=== Supplied information ===

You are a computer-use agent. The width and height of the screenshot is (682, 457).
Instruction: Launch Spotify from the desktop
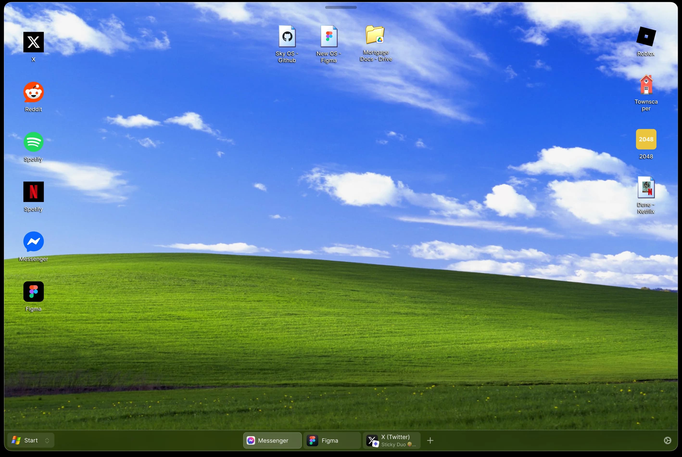[33, 142]
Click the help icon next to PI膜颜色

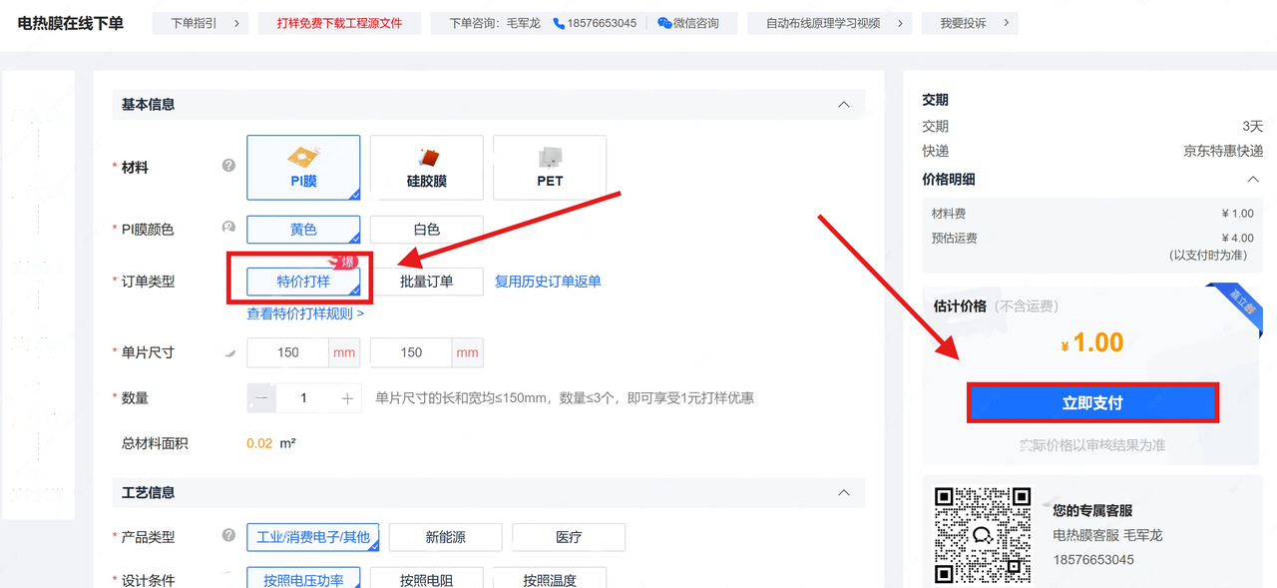228,228
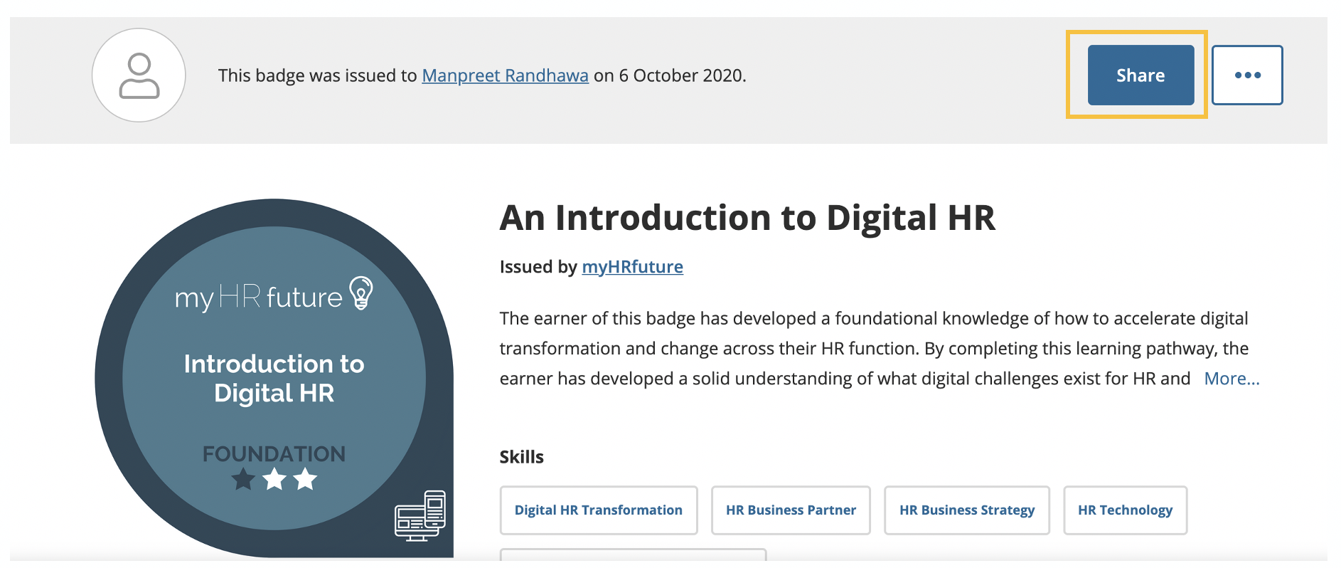Click the middle white star on badge
The height and width of the screenshot is (568, 1341).
(x=274, y=479)
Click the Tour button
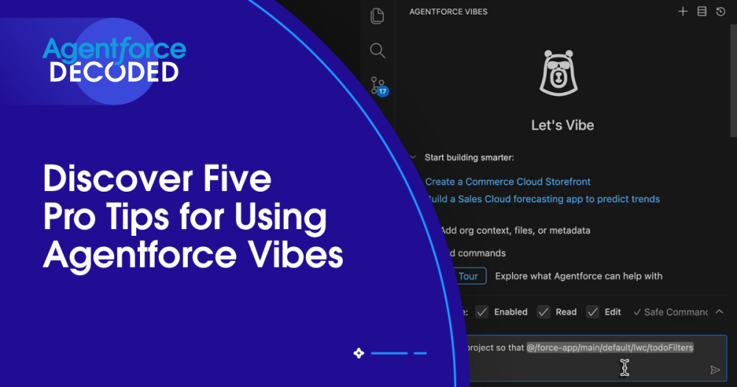 click(467, 276)
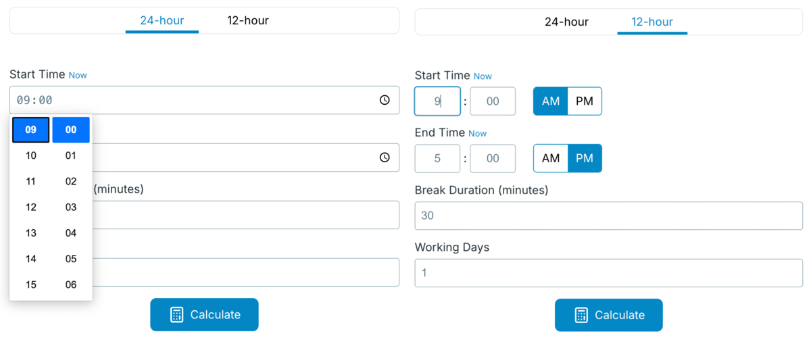Switch End Time to AM
The image size is (811, 338).
tap(551, 158)
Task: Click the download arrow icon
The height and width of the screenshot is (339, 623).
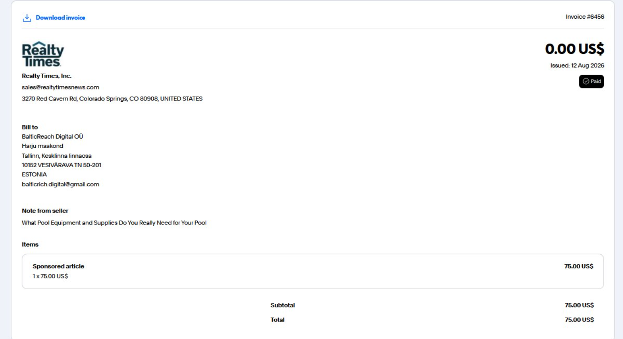Action: coord(27,18)
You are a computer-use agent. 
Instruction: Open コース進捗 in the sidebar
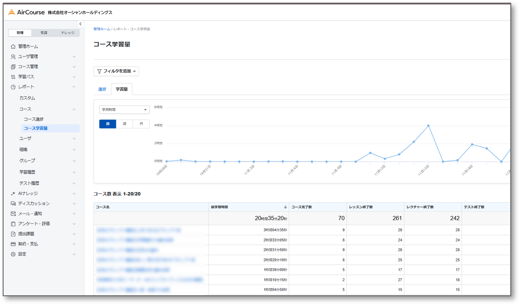coord(34,119)
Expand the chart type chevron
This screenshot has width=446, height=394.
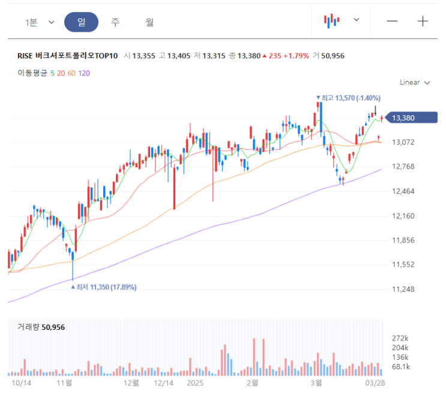pyautogui.click(x=357, y=20)

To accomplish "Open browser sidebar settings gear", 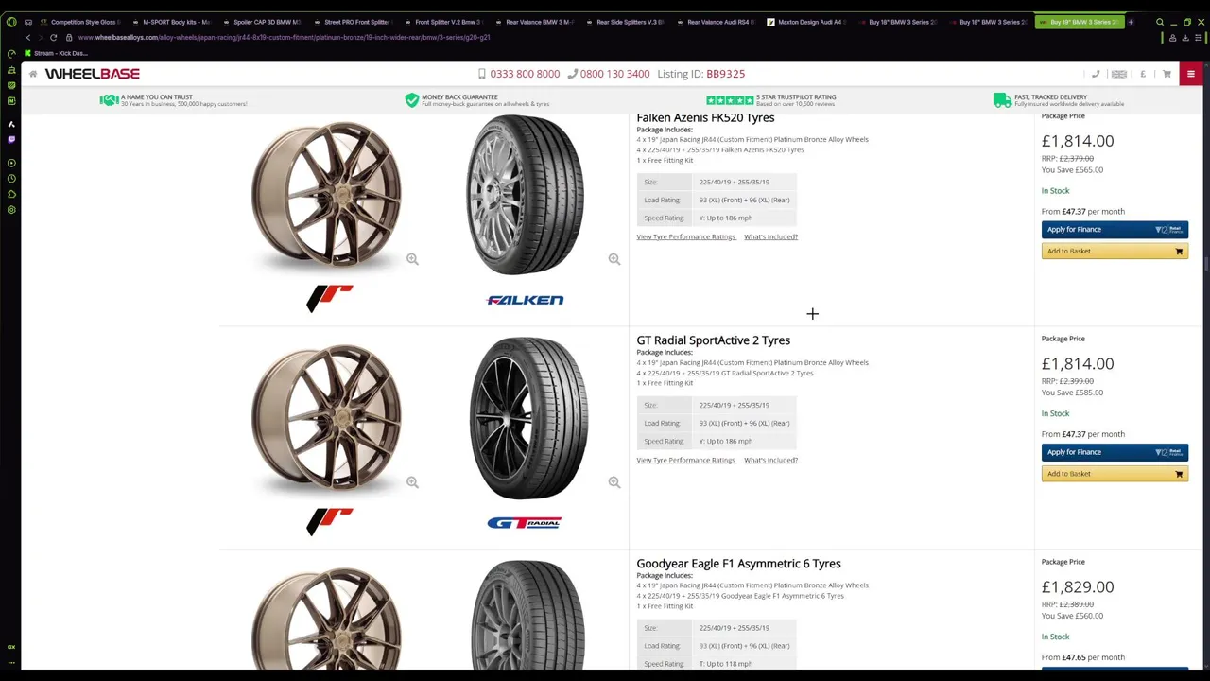I will coord(11,209).
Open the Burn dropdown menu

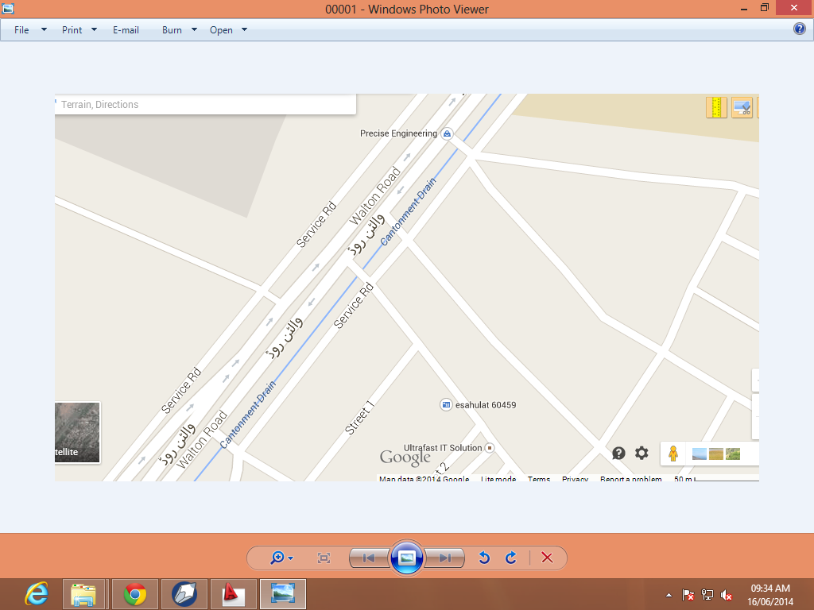pyautogui.click(x=194, y=30)
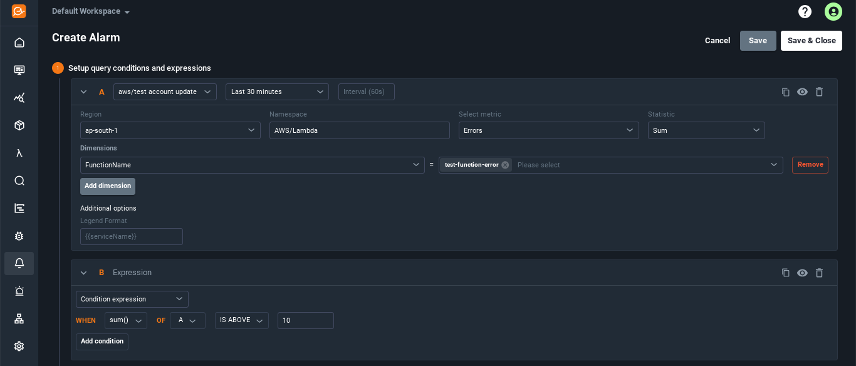Open the Last 30 minutes time range dropdown
The height and width of the screenshot is (366, 856).
click(277, 92)

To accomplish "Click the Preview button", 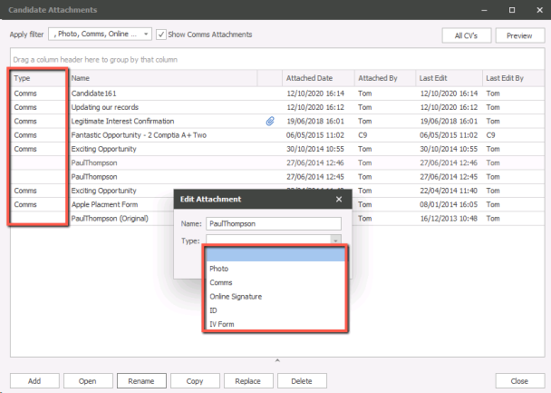I will pos(518,35).
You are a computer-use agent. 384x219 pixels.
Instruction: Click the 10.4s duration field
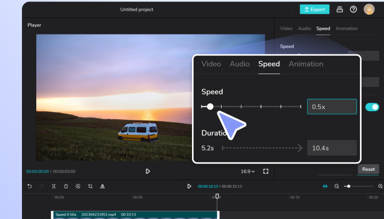click(x=332, y=148)
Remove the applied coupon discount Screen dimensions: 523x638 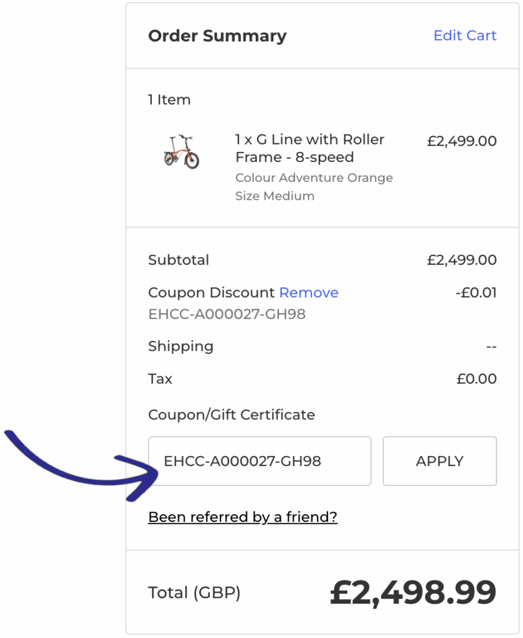(308, 292)
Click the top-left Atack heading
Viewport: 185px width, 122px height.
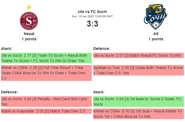point(7,49)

===

Exercise directions - Select and copy each line of the rows above that contains the string "width", matching case exactly.

Solution to this problem -
You are a computer-use agent. The width and height of the screenshot is (682, 457).
The height and width of the screenshot is (568, 1341).
The height and width of the screenshot is (339, 623).
This screenshot has width=446, height=394.
The height and width of the screenshot is (366, 856).
Viewport: 185px width, 122px height.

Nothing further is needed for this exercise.